# [SOURCE MATERIAL]

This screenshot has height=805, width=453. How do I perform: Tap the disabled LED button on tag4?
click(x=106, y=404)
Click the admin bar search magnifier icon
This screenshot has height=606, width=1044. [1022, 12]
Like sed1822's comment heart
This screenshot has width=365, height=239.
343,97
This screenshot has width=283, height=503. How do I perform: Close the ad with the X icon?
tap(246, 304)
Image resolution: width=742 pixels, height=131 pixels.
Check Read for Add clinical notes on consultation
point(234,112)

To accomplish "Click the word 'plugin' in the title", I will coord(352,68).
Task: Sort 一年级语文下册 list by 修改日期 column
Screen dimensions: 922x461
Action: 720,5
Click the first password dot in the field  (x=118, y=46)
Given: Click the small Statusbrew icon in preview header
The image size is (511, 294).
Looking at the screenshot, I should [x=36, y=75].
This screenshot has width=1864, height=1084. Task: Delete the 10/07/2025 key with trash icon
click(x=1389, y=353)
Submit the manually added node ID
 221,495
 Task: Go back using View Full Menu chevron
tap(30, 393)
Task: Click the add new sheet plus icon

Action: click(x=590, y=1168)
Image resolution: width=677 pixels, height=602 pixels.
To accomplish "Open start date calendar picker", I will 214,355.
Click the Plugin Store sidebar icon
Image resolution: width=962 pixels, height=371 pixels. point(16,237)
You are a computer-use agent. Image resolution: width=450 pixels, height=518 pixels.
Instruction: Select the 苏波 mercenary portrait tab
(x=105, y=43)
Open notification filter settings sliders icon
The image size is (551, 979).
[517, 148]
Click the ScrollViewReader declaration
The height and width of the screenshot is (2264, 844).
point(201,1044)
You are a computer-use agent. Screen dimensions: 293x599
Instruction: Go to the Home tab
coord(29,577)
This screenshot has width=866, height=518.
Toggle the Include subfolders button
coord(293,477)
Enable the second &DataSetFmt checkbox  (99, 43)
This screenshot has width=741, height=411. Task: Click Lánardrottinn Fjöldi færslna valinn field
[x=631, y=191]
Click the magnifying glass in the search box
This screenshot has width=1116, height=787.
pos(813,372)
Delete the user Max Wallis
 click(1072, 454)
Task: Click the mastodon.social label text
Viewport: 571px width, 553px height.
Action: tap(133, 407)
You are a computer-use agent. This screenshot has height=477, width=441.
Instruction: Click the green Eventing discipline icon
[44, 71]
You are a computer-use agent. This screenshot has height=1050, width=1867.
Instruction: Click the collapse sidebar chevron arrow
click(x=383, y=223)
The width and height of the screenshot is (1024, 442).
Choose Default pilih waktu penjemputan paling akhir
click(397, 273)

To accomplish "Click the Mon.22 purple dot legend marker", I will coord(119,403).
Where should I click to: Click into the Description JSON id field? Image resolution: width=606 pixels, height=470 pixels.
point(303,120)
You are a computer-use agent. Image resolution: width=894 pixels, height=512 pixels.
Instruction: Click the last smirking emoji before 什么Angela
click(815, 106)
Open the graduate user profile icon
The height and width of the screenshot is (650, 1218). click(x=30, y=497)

# [REQUIREMENT]
Which lines in the records above contain the word "computer"? Return each of them.

# [RESULT FOR THIS EXERCISE]
You are a computer-use agent. Image resolution: width=450 pixels, height=518 pixels.
You are a computer-use agent. Screen dimensions: 293x599
You are a computer-use agent. This screenshot has height=477, width=441.
You are a computer-use agent. This screenshot has height=1050, width=1867.
You are a computer-use agent. Image resolution: width=894 pixels, height=512 pixels.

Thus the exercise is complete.